A sessão, que reuniu entidades regionais e municípios algarvios, contou com a presença do Presidente da Câmara Municipal de Lagoa, Luís Encarnação, que sublinhou que “um dos maiores desafios que se colocam aos autarcas é a gestão dos resíduos“, num contexto marcado pelo aumento do consumo e pela crescente pressão turística.
O autarca destacou a necessidade de os municípios se prepararem não apenas para a população residente, mas também para os picos sazonais que caracterizam o Algarve, reforçando que a sustentabilidade ambiental deve ser uma prioridade estratégica. “Gerir resíduos é hoje uma questão ambiental, económica e social“, frisou.
Durante a reunião, foram analisados dados recentes relativos à recolha seletiva de biorresíduos.
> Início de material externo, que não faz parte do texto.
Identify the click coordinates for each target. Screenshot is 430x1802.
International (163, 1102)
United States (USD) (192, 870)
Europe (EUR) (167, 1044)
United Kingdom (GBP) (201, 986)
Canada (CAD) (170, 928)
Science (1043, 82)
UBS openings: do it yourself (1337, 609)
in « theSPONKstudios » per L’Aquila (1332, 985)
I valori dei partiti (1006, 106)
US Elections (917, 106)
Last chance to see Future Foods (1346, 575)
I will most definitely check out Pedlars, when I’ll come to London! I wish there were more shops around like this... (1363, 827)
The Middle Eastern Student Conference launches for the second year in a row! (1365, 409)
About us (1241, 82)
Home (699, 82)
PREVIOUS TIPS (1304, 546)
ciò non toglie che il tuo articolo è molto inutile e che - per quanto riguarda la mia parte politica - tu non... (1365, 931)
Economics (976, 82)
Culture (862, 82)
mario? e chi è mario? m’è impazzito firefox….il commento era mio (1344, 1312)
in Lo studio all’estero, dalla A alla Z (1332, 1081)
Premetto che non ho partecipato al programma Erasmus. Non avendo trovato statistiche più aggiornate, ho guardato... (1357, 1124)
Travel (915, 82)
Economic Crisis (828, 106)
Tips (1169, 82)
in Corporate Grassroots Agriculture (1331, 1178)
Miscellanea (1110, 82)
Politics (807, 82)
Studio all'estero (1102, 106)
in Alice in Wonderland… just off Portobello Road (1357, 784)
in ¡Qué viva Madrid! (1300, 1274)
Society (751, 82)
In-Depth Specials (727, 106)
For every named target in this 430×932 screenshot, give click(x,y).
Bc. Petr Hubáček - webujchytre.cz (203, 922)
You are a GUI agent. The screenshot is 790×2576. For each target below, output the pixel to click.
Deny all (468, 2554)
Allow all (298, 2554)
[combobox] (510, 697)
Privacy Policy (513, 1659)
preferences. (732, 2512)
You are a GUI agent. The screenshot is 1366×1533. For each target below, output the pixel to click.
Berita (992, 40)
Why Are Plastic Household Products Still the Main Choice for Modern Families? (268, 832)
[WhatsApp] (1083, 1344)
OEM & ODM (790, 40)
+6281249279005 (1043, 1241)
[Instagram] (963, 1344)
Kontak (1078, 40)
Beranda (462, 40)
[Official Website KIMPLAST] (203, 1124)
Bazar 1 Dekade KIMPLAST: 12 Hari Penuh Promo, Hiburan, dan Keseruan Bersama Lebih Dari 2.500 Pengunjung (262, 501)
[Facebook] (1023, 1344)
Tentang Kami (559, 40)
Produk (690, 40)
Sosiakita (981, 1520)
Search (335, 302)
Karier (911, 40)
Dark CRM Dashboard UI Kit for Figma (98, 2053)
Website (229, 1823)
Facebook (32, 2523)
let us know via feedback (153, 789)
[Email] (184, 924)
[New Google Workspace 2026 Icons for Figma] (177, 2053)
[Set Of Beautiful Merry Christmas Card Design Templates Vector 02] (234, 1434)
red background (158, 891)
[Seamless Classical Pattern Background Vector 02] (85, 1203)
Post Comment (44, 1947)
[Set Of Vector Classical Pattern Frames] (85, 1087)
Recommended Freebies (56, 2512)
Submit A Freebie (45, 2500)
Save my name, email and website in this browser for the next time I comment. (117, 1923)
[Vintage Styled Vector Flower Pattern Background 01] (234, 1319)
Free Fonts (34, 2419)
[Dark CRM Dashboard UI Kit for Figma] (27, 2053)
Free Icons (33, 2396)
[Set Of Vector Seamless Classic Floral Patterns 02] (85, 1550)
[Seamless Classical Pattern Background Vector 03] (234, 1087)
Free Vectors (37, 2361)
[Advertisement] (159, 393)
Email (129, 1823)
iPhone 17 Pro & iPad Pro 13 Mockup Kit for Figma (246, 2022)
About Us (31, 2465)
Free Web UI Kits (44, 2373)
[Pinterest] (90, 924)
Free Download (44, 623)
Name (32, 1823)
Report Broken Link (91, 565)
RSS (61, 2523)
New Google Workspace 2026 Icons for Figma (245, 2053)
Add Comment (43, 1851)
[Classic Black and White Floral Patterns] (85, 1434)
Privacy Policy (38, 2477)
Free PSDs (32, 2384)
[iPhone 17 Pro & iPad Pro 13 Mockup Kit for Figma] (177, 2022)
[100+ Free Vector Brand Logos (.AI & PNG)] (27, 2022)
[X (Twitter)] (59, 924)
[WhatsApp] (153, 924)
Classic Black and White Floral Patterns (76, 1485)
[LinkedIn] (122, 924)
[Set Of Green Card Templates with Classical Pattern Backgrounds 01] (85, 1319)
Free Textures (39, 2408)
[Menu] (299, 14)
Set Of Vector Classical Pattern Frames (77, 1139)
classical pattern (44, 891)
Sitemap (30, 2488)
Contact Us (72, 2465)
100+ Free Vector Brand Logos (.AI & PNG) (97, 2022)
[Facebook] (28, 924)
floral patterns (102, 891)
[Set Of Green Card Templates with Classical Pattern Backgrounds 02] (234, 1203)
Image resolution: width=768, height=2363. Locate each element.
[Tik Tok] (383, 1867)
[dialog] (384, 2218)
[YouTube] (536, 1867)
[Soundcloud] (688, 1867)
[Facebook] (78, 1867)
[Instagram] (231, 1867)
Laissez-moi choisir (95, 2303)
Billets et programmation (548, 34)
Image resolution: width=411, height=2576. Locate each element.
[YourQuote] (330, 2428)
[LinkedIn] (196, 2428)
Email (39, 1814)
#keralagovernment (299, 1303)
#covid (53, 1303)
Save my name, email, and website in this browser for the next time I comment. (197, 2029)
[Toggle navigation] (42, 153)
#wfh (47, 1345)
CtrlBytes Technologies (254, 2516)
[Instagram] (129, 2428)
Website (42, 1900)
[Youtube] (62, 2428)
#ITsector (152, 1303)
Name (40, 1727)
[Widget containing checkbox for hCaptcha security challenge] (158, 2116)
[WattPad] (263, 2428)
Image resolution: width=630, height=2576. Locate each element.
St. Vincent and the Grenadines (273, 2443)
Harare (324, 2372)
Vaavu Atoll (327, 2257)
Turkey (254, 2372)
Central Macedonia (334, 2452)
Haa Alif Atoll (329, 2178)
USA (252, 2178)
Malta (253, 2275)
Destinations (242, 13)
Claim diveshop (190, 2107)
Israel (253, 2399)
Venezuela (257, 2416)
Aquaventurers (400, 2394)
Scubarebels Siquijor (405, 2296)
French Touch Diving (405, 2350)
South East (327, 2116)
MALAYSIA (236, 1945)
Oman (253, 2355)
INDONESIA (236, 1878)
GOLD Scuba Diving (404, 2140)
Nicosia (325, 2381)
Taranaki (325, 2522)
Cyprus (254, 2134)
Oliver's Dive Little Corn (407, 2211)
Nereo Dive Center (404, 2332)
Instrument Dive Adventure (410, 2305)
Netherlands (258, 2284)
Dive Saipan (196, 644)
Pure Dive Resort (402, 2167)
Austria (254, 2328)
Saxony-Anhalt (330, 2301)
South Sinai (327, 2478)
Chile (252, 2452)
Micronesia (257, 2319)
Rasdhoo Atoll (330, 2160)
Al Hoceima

Em 2025, apenas Lagoa e São Brás de Alportel conseguiram atingir as metas a que se propuseram, facto que evidencia o trabalho desenvolvido no concelho ao nível da sensibilização da população, da implementação de soluções de recolha e da articulação com as entidades gestoras.
O encontro permitiu ainda refletir sobre os objetivos definidos no Plano Estratégico para os Resíduos Urbanos (PERSU), que estabelece metas ambiciosas para 2030, nomeadamente a redução da deposição em aterro, o aumento da reciclagem e reutilização, a recolha seletiva obrigatória de biorresíduos, têxteis e pequenos resíduos perigosos, bem como o combate ao desperdício alimentar.
Para o Município de Lagoa, estes desafios representam também uma oportunidade para consolidar políticas públicas alinhadas com os princípios da economia circular e da neutralidade carbónica até 2050. A aposta na valorização dos resíduos orgânicos — que podem ser transformados em energia e corretivos orgânicos — constitui um dos eixos estratégicos para reduzir o impacto ambiental e promover a sustentabilidade do território.
A sessão evidenciou igualmente a importância da cooperação entre municípios, freguesias, entidades gestoras e cidadãos. Lagoa tem vindo a assumir um papel ativo neste processo, quer através da participação em fóruns regionais, quer através da implementação local de medidas de sensibilização e melhoria da recolha seletiva.
O Município de Lagoa reafirma, assim, o seu compromisso com o cumprimento das metas ambientais europeias, reconhecendo que o sucesso depende do envolvimento de toda a comunidade. Olhar para os resíduos como um recurso de valor é um passo essencial para construir um concelho mais sustentável, resiliente e ambientalmente responsável.